Provided records:

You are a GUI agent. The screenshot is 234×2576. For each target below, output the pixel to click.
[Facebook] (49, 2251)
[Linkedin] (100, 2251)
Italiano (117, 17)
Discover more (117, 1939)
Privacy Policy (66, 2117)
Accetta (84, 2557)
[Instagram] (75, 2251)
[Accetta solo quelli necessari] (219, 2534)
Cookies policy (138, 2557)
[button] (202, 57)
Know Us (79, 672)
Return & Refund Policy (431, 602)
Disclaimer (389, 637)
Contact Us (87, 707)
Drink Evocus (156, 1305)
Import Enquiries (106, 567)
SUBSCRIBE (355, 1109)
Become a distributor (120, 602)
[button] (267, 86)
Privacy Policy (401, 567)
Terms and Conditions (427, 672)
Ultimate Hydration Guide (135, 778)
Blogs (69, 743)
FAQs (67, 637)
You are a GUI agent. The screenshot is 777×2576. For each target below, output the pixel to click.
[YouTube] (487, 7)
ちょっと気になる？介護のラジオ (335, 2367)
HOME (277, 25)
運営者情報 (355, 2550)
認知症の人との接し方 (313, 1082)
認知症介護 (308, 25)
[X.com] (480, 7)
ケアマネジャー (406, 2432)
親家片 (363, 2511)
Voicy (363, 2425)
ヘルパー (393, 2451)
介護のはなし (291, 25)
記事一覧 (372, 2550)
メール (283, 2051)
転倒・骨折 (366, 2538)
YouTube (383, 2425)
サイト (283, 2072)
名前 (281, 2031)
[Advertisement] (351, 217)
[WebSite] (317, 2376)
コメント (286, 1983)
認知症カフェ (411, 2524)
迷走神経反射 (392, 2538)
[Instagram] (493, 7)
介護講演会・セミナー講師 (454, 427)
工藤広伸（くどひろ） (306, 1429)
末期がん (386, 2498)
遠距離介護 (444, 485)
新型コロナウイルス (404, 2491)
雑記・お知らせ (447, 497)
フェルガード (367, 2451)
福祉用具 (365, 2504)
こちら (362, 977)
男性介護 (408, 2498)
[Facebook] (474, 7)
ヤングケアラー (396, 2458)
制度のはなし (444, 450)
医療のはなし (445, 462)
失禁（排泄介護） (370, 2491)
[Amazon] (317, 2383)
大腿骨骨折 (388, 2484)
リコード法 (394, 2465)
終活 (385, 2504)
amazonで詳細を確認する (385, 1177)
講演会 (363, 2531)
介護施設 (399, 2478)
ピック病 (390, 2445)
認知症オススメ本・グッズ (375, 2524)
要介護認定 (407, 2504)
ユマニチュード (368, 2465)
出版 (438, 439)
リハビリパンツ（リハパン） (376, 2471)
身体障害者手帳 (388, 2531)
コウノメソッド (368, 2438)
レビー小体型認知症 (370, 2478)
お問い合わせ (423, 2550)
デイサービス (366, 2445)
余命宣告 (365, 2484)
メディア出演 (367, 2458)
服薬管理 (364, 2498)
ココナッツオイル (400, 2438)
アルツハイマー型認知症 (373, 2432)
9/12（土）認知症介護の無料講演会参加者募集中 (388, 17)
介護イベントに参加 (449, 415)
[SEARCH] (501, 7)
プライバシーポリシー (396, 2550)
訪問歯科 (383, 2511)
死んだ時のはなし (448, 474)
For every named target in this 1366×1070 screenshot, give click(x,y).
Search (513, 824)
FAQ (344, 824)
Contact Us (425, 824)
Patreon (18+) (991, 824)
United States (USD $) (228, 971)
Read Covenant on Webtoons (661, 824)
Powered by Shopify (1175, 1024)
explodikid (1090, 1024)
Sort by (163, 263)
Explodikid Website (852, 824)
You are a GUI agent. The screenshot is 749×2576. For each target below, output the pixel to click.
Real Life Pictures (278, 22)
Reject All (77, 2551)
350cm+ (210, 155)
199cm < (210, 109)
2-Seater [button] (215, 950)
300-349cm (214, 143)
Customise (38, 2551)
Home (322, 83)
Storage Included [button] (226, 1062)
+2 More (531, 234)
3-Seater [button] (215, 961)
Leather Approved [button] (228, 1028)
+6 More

Exercise instructions: Only the lines from the line with "コメント (286, 1983)" to the final line of the entries are to be returned, each exactly as written, both ends included.

Expected output:
コメント (286, 1983)
認知症カフェ (411, 2524)
迷走神経反射 (392, 2538)
[Instagram] (493, 7)
介護講演会・セミナー講師 (454, 427)
工藤広伸（くどひろ） (306, 1429)
末期がん (386, 2498)
遠距離介護 (444, 485)
新型コロナウイルス (404, 2491)
雑記・お知らせ (447, 497)
フェルガード (367, 2451)
福祉用具 (365, 2504)
こちら (362, 977)
男性介護 (408, 2498)
[Facebook] (474, 7)
ヤングケアラー (396, 2458)
制度のはなし (444, 450)
医療のはなし (445, 462)
失禁（排泄介護） (370, 2491)
[Amazon] (317, 2383)
大腿骨骨折 (388, 2484)
リコード法 (394, 2465)
終活 (385, 2504)
amazonで詳細を確認する (385, 1177)
講演会 (363, 2531)
介護施設 (399, 2478)
ピック病 (390, 2445)
認知症オススメ本・グッズ (375, 2524)
要介護認定 (407, 2504)
ユマニチュード (368, 2465)
出版 (438, 439)
リハビリパンツ（リハパン） (376, 2471)
身体障害者手帳 (388, 2531)
コウノメソッド (368, 2438)
レビー小体型認知症 (370, 2478)
お問い合わせ (423, 2550)
デイサービス (366, 2445)
余命宣告 (365, 2484)
メディア出演 (367, 2458)
服薬管理 (364, 2498)
ココナッツオイル (400, 2438)
アルツハイマー型認知症 (373, 2432)
9/12（土）認知症介護の無料講演会参加者募集中 (388, 17)
介護イベントに参加 (449, 415)
[SEARCH] (501, 7)
プライバシーポリシー (396, 2550)
訪問歯科 (383, 2511)
死んだ時のはなし (448, 474)
For every named target in this 1366×1070 screenshot, give click(x,y).
Search (513, 824)
FAQ (344, 824)
Contact Us (425, 824)
Patreon (18+) (991, 824)
United States (USD $) (228, 971)
Read Covenant on Webtoons (661, 824)
Powered by Shopify (1175, 1024)
explodikid (1090, 1024)
Sort by (163, 263)
Explodikid Website (852, 824)
You are a GUI agent. The screenshot is 749×2576. For each target below, output the pixel to click.
Real Life Pictures (278, 22)
Reject All (77, 2551)
350cm+ (210, 155)
199cm < (210, 109)
2-Seater [button] (215, 950)
300-349cm (214, 143)
Customise (38, 2551)
Home (322, 83)
Storage Included [button] (226, 1062)
+2 More (531, 234)
3-Seater [button] (215, 961)
Leather Approved [button] (228, 1028)
+6 More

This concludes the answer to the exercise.